Fibroblasts, which were isolated from rat hearts excised under ether anaesthesia were used for a voltage-clamp. The fibroblast was mechanically deformed between two patch pipettes, the first pipette was used for whole-cell clamp and served as a fix point. The second cell-attached pipette was laterally displaced with regard to the first pipette, thereby compressing or stretching the cell. The dependence of ionic current on membrane potential (I-V relationship) was measured by applying 20 pulses of 140 ms (0.5 Hz) that started from a holding potential of -45 mV. When the membrane currents flowing at the end of the pulse (I_L) were plotted versus the respective clamp step potential, the resulting I-V curve intersected the voltage axis at the zero current potential (E₀, corresponding to the resting potential of non-clamped cells). On average, the isolated fibroblast had an E₀ = -37 ± 3 mV (n = 50), and the R_in = 514 ± 11 MΩ (n = 50) that resembled their counterparts in multicellular strips. Compression by 2, 3, or 4 mm shifted E₀ to depolarization (Fig. 1, Table 1). The compression-induced difference (I_ci) followed a modest outward rectification. Their amplitude increased with the extent of compression (Table 1) whilst their reversal potential (E_rev) was nearly constant. The currents were carried by Na⁺, K⁺ and Cs⁺ ions, and were blocked by extracellular application of 8 mM Gd³⁺. The results suggest that compression induces a non-selective cation conductance (G_ns). Stretch by 2, 3 or 4 µm hyperpolarized E₀ (Fig. 1, Table 2). Stretch induced a positive difference current (I_str) with a E_rev close to 0 mV (Table 2). Application of Gd³⁺ during continuous stretch shifted E₀ to potentials as negative to E_K (-97 ± 5 mV).

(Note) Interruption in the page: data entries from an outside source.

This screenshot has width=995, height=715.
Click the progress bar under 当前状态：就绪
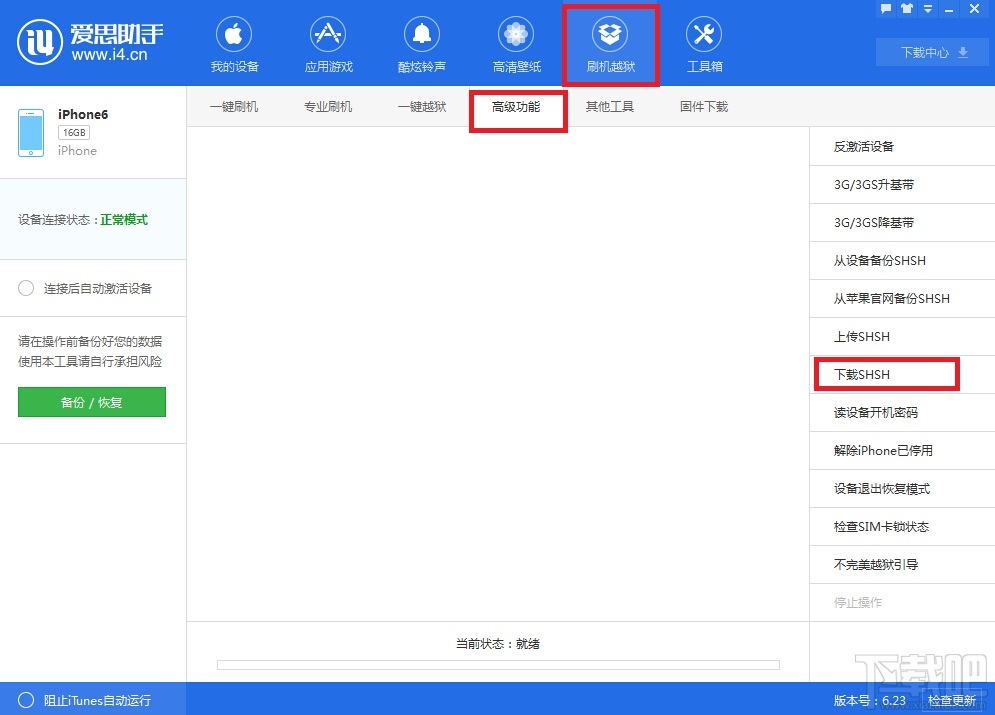pos(497,665)
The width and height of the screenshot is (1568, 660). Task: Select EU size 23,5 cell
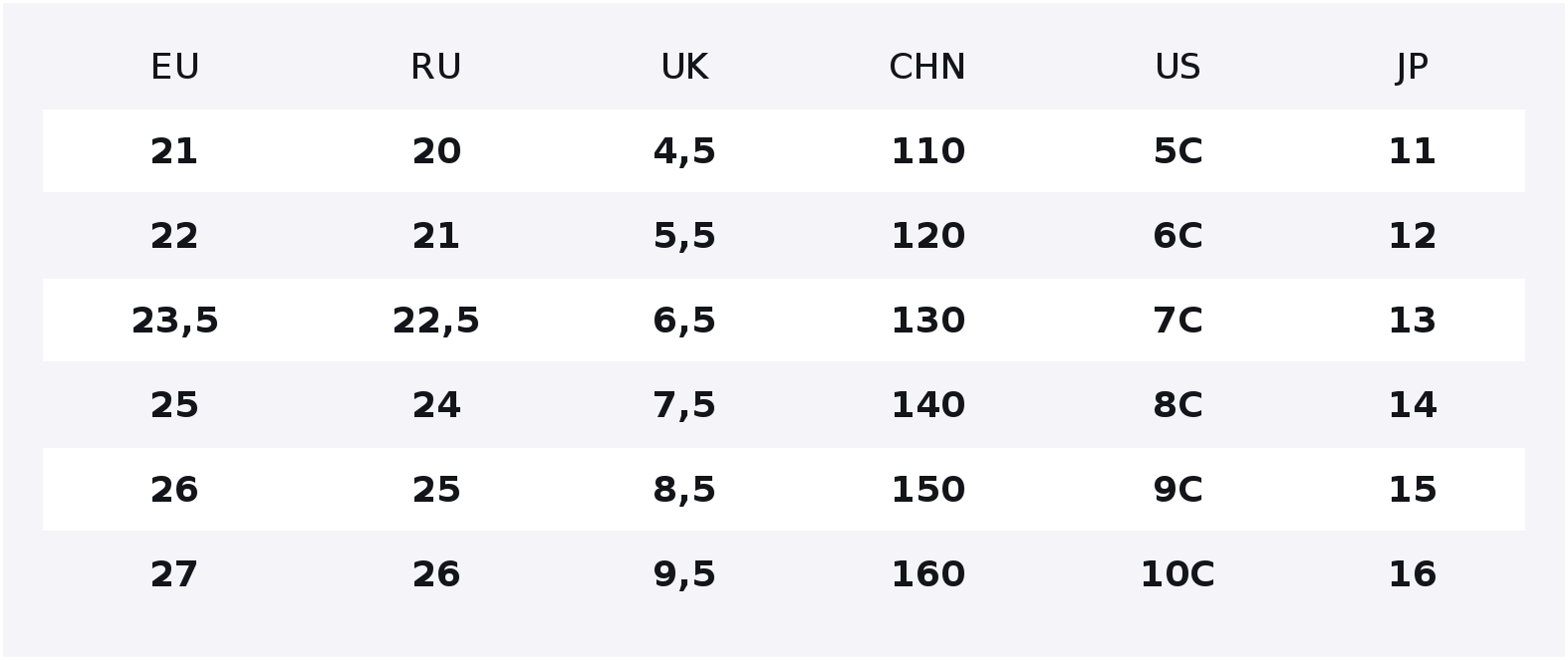[175, 321]
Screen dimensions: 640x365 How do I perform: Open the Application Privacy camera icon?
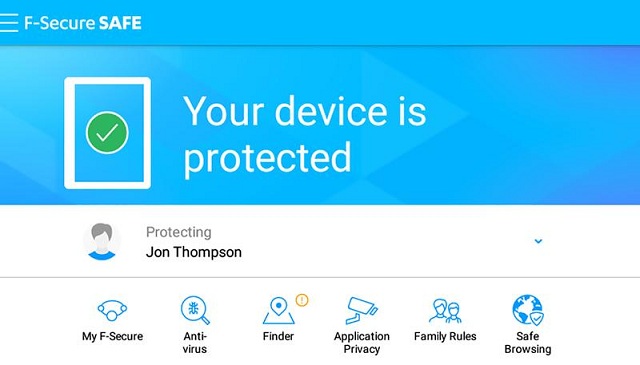pos(362,310)
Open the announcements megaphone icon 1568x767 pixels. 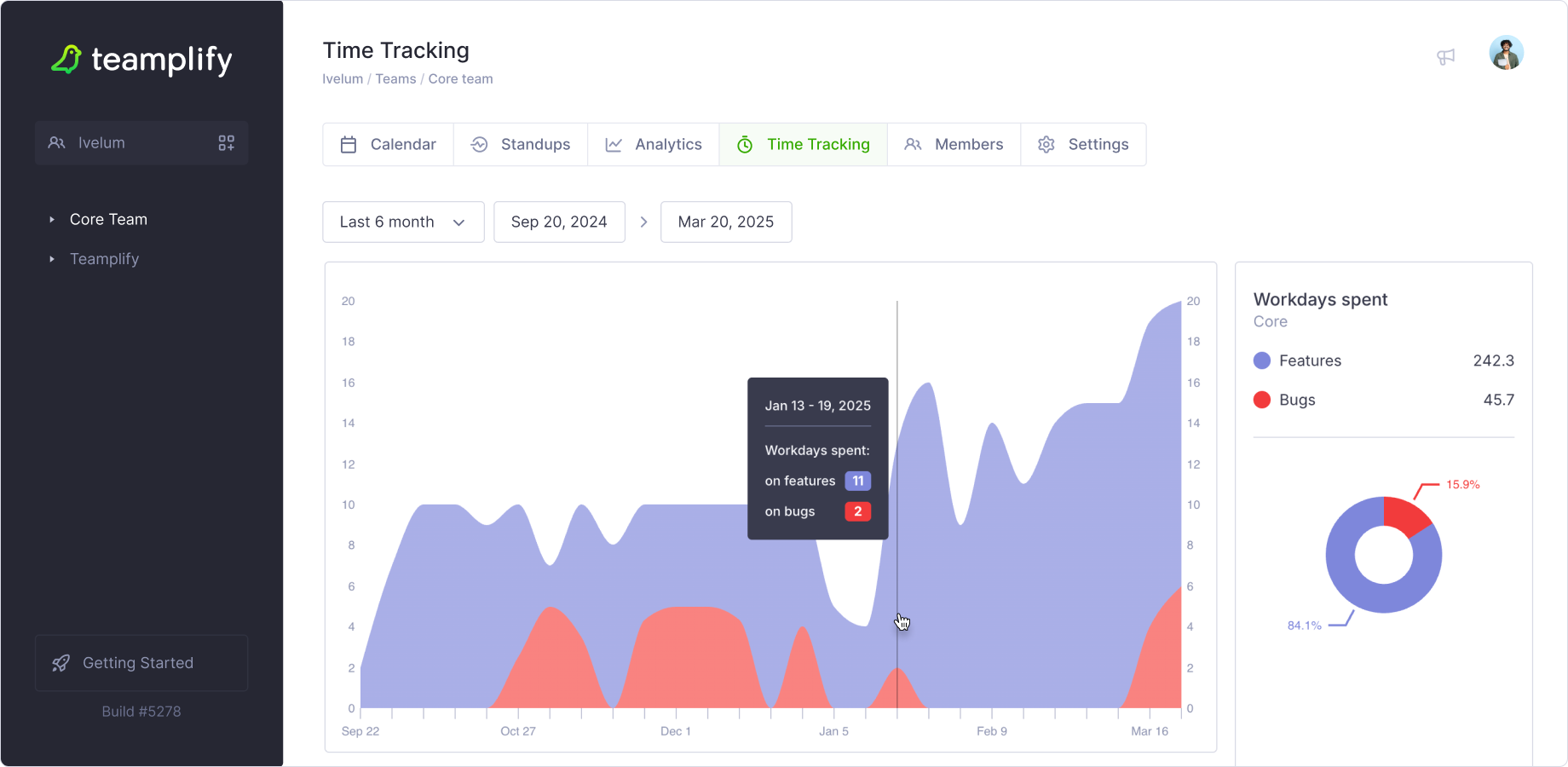[x=1445, y=57]
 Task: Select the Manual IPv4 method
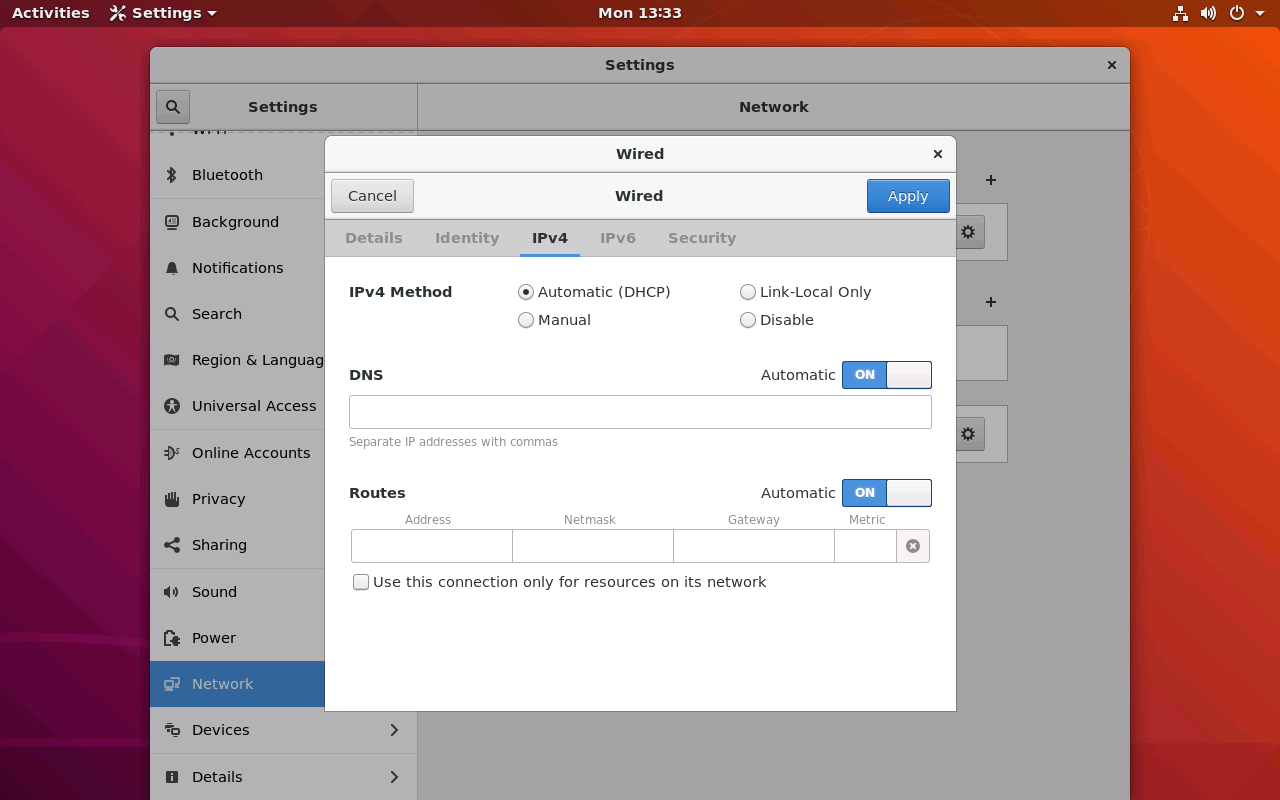[x=526, y=320]
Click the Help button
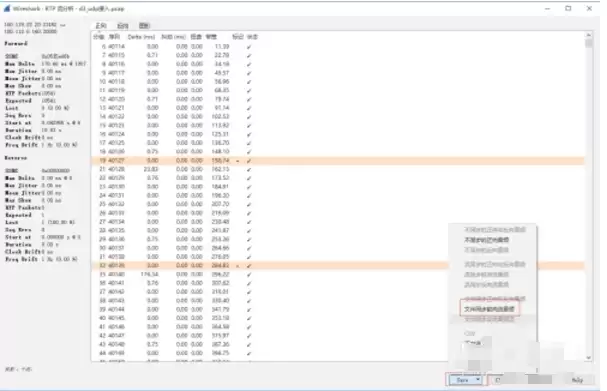The width and height of the screenshot is (607, 391). (577, 380)
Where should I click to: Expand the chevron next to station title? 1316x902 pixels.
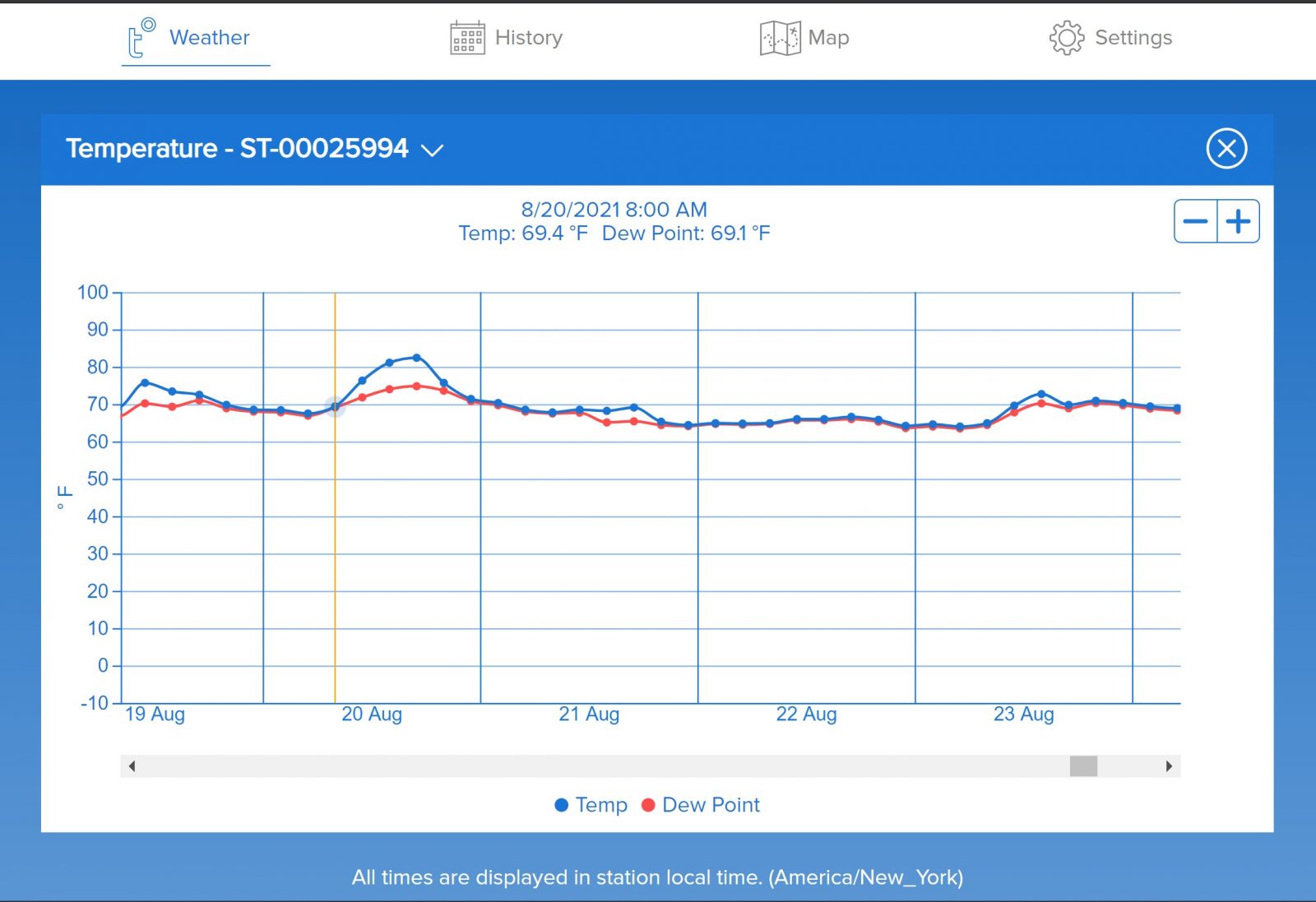(432, 150)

Ion selectivity, E_rev and Gd³⁺ sensitivity of stretch-suppressed currents let us suggest that stretch reduces G_ns. Cell dialysis with BAPTA (pCa > 8) or Ca²⁺/EGTA (pCa = 6) or with EGTA (pCa = 7) had no influence on the I_ci or I_str, suggesting that Ca²⁺-dependent conductances are unlikely to contribute. The results could be modelled on the assumption of a compression-induced, stretch-deactivated G_ns operating in parallel with a mechano-insensitive K⁺ conductance and a current due to electrogenic Na⁺ pumping.

All procedures accord with current National guidelines.